Aún recuerdo la tarde en que conocí a Frederik Zammoluck, el gringo acababa de llegar al pueblo y no sabía ni dónde estaba parado. Se sentó en el bar y por más que intentó pasar desapercibido, su cabello áureo parecía resplandecer con el sol de la primavera que comenzaba a dorar todo en Cachicadán. Fui yo quien lo llevo a la hacienda de la señorita D’amalia, le había comentado a Zammoluck que por allá, pasando aquel cerro y en medio de los campos de eucalipto, se podía encontrar un lugar tranquilo donde trabajar y por lo menos subsistir ante todos los achaques que una buena vida solicitaba. El gringo venía de un periplo casi inenarrable, a sus 19 años, el ímpetu conquistador del tercer reich lo había obligado a dejar su hecoslovaquia natal y abordar un pestilente galeón cuyo destino era el lejano puerto del Callao, al sur de las Américas. Dice que se enamoró del Perú desde que pisó el primer muelle porteño, pero yo no le creo; lo que sí me consta es que llegar al bar, pasando por Lima, arribando a La Libertad, desembarcando en Trujillo, viajando a Santiago de Chuco y terminando en Cachicadán, sí que fue toda una odisea.

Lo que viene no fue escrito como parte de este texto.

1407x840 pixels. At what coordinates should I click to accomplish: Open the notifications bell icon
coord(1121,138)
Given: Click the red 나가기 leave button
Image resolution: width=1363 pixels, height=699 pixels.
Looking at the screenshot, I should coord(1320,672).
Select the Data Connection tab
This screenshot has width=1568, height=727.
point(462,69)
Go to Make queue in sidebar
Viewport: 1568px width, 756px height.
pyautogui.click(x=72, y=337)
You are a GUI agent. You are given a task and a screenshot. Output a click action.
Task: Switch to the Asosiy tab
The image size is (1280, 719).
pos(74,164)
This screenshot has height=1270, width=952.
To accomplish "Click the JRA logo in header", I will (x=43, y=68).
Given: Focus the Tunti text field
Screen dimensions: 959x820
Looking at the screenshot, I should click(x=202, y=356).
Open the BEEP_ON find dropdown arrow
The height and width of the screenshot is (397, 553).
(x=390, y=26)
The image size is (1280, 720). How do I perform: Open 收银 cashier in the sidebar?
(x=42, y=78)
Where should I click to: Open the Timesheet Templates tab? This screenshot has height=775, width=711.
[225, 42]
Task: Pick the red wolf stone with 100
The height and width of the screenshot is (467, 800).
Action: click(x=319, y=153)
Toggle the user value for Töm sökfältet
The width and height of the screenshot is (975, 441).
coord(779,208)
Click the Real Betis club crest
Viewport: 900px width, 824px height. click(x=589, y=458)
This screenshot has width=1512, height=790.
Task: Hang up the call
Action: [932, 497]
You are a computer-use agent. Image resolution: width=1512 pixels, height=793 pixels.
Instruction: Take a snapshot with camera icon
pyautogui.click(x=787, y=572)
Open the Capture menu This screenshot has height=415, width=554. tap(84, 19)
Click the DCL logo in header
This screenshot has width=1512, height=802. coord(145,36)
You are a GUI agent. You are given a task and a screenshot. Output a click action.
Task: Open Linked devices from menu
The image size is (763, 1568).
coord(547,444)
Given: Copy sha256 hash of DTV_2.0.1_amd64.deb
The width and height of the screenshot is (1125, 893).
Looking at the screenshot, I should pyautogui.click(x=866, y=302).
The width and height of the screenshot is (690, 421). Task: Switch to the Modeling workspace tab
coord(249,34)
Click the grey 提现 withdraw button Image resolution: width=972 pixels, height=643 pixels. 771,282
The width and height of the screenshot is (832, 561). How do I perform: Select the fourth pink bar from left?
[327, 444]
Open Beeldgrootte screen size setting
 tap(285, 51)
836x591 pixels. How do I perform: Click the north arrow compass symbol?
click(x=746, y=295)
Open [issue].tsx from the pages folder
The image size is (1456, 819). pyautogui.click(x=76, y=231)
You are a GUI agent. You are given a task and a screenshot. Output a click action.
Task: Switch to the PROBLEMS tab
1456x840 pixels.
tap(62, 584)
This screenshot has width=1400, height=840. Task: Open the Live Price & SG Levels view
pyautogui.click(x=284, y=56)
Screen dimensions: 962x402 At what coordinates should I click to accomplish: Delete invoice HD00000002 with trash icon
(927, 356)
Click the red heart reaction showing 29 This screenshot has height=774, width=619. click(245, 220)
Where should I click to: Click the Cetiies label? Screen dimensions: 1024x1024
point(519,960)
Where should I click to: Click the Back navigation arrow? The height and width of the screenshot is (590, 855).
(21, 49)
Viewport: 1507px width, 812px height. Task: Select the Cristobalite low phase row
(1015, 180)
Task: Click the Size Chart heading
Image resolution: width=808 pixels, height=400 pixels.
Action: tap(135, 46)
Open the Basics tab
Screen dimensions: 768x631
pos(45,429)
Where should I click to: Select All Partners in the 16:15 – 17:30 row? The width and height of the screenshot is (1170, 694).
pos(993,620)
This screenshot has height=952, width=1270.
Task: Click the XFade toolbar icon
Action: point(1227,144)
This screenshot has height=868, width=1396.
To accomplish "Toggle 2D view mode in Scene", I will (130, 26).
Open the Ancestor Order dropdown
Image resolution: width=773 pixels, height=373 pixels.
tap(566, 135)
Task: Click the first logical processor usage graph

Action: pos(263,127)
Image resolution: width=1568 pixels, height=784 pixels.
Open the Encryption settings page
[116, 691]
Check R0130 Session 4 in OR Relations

La señorita D’amalia nos recibió sólo porque yo se lo pedí, conocía poco a Zammoluck pero la juventud del gringo y su espíritu desinteresado me daban buena espina. Yo creo que Zammoluck le gustó desde siempre a la señorita D’amalia y también creo que fue por eso precisamente que le brindó trabajo en la hacienda, a pesar de no confiar en las inmaculadas manos rosas del gringo.
Contrario a lo que todos piensan, Zammoluck se ganó con creces la confianza que la señorita D’amalia depositó en él. Al cabo de quince años, el gringo era, luego de la matrona, el mandamás de la hacienda y podía tomar decisiones propias sin siquiera consultar a los demás, decisiones que, por lo general, eran las más acertadas para el beneficio de la hacienda, incluso ante la mirada señorial de la dueña de todo.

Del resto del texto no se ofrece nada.